Supuse que ella se daría cuenta de la excesiva preocupación por verme bien para el encuentro, e intenté despeinarme un poco, como para disimular el hecho de que había previsto desde el tono del esmalte de mis uñas (rubi red) hasta la fragancia de mi desodorante íntimo (lavanda y caléndula).
Pero ya era demasiado tarde. Necesitaba salir del auto y olía demasiado bien como para que mi interés por agradarla pasara desapercibido.
Saludar con efusión se me da bien cuando el afecto es sincero. No era el caso, así que tuve que disimular. Fingir, esa es la correcta elección de palabras.
Gaby me caía mal, pero no podía negar mi embeleso por ella. Y me enojaba este hecho. No podía culpar a Jordan por admirarla, tampoco.
Ojalá que ella hubiese sentido lo mismo por mí. No lo sabría decir, nunca lo supe.
Y les diré por qué. O por quién.
Rui, ese es su nombre artístico. Lo dejaremos así, como para no alimentar especulaciones. O para alimentarlas, lo que suceda primero.
Nos esperaba adentro, en el departamento amplísimo, abrigado apenas con una improvisada fogata de la única chimenea que creo que seguía de pie en La Capital. Olía a eucalipto y a palo santo. Algo así como a sauna gay y a procesión de Semana Santa en la misma geografía. Ninguno de los dos aromas despertaba mi libido, por cierto.
Pero la temperatura era amigable, así que entré, lo saludé con beso y me permitió sentarme a su lado. Supuse que Jordan lo sabía porque no se sorprendió al verlo, ni se molestó, que es lo que yo hubiera esperado de él.
Olía a marihuana. No me refiero al ambiente, sino a Rui, a su cabello rizado y a su ropa. Me transportó enseguida a mis años de universidad, cuando fumábamos en un intento por ser cool, pero sin éxito. Se notaba a leguas que se trataba de solo un muchacho que no llegaba ni a los treinta. Nunca se lo mencioné.
Me pregunté si él también habría querido parecer cool, o si lo suyo era ya un hábito consumado. No era asunto mío, de cualquier forma.

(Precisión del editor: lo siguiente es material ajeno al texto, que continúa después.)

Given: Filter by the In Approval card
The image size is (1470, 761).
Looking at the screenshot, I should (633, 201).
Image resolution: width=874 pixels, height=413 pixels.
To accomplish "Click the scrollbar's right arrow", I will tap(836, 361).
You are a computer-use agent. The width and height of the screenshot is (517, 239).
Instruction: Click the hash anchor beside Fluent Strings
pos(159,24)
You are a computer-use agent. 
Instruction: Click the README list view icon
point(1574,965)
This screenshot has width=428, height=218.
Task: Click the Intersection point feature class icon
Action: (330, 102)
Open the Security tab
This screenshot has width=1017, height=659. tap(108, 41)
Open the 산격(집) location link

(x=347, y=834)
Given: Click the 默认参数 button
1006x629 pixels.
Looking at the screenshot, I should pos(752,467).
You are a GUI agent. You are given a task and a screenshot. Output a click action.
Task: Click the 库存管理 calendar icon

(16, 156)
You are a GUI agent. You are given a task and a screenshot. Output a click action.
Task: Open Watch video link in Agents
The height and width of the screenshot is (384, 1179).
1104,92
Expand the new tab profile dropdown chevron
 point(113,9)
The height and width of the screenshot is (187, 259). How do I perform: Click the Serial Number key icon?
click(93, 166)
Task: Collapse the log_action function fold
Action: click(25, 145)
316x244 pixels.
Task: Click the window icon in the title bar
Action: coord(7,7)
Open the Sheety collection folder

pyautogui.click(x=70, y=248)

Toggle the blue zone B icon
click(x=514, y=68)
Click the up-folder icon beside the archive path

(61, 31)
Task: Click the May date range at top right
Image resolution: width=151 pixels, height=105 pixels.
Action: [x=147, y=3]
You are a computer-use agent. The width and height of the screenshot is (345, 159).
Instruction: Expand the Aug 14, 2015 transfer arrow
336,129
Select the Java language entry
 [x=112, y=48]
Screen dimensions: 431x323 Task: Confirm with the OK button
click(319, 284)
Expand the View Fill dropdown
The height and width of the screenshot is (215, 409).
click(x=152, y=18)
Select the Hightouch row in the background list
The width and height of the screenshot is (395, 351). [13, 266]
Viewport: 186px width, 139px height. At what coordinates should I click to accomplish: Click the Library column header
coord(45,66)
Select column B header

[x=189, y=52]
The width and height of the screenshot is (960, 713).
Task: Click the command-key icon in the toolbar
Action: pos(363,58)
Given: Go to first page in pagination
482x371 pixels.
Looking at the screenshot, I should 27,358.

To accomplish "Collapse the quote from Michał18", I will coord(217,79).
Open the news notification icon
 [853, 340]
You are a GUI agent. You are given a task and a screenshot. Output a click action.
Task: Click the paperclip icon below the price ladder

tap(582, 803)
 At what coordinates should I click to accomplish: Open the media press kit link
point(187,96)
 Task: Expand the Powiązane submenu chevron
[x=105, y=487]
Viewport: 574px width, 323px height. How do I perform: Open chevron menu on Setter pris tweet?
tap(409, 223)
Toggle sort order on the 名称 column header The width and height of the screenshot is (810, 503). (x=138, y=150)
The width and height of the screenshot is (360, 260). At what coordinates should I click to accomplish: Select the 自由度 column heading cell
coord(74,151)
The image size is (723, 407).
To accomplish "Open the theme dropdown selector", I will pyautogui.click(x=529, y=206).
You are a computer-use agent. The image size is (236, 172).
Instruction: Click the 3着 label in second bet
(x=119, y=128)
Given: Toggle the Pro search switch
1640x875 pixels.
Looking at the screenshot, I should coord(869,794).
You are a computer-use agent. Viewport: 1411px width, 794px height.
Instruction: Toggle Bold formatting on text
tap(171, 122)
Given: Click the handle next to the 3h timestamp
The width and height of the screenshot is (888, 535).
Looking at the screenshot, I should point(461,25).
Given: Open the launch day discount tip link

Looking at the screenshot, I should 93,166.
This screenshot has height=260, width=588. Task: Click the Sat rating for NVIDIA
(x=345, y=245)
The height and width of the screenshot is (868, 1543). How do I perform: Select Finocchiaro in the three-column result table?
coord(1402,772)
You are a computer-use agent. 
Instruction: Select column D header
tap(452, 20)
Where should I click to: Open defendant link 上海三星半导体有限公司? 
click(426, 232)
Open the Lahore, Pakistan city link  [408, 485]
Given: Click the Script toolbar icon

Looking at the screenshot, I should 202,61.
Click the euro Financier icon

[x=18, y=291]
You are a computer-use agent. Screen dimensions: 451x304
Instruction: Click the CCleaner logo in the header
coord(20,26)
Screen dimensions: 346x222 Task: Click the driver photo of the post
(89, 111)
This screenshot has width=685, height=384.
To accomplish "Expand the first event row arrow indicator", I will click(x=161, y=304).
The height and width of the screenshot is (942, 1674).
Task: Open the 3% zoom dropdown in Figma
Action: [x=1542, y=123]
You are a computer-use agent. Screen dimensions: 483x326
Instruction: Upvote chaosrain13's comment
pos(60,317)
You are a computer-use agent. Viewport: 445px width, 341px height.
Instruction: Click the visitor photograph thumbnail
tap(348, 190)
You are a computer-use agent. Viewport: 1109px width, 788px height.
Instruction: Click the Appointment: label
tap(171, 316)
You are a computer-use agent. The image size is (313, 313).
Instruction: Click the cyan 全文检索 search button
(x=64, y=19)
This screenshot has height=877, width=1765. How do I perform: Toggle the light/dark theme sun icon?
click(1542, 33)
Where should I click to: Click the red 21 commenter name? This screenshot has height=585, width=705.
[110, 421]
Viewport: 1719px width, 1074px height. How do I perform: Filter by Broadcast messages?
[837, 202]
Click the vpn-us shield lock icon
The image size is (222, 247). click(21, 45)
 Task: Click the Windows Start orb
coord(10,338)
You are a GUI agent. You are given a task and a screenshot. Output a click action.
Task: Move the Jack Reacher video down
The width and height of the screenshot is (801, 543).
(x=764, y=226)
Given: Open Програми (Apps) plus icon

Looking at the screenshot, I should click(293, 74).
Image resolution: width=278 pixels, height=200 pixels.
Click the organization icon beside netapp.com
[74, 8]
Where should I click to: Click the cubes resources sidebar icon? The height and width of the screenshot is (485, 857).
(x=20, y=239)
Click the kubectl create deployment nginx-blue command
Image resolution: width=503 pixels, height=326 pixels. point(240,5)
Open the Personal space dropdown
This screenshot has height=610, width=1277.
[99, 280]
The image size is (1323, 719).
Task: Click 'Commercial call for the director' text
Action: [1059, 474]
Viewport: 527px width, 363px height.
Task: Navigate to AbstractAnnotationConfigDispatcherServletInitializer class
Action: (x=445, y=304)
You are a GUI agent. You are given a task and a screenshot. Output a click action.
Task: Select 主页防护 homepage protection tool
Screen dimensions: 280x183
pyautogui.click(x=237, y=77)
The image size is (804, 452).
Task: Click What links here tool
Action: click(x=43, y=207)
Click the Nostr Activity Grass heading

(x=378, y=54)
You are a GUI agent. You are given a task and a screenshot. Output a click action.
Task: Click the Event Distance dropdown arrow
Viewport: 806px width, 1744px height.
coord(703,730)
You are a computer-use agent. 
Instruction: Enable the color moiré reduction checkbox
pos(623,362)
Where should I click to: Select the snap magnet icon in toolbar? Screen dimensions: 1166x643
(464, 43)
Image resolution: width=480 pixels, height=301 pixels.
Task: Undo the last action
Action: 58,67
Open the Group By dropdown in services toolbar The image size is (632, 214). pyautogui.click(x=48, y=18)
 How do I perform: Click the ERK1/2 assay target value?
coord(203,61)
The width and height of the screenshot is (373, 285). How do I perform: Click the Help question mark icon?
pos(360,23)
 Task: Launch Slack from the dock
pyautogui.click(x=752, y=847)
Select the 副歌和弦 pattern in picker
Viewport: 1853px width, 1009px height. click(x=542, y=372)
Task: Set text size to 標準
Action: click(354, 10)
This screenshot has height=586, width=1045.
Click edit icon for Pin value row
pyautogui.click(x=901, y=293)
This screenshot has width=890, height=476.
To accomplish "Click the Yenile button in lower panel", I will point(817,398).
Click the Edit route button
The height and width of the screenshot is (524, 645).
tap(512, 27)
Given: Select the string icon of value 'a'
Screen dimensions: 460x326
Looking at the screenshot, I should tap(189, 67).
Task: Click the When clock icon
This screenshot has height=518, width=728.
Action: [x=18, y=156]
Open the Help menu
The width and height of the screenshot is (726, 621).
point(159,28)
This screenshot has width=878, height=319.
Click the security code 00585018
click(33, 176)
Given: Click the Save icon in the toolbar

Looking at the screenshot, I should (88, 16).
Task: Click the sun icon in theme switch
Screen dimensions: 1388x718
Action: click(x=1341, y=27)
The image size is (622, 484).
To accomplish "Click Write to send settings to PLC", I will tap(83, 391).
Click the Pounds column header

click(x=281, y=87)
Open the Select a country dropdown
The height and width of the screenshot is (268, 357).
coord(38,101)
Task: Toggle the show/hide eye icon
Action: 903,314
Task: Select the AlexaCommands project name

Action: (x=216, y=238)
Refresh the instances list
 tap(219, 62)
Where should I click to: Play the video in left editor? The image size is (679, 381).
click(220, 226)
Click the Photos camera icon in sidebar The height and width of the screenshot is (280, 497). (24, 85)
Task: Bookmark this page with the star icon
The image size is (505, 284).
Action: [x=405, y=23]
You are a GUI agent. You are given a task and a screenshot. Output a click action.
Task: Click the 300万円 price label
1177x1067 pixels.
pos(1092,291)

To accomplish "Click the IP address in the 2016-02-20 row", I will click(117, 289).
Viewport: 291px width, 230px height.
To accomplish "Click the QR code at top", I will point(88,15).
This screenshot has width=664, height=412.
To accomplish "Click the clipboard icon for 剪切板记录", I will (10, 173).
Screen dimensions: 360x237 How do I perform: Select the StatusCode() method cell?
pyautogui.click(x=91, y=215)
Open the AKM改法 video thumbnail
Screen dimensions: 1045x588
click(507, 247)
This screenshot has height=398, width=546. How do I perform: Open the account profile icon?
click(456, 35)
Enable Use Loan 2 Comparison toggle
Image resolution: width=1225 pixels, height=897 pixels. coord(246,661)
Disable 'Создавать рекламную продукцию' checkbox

Gaby nos sirvió la cena, que consistía en champiñones rellenos de requesón, alcaparras y especias. Todo acompañado de abundante vino tinto. Pinot, para ser exactos. Me quedé con hambre, pero supongo que ese era el plan. Emborracharme, por otro lado, sería mi carta segura para sentirme cómoda en compañía de mi marido, una amiga y un extraño, y muy lejos de mi guarida habitual.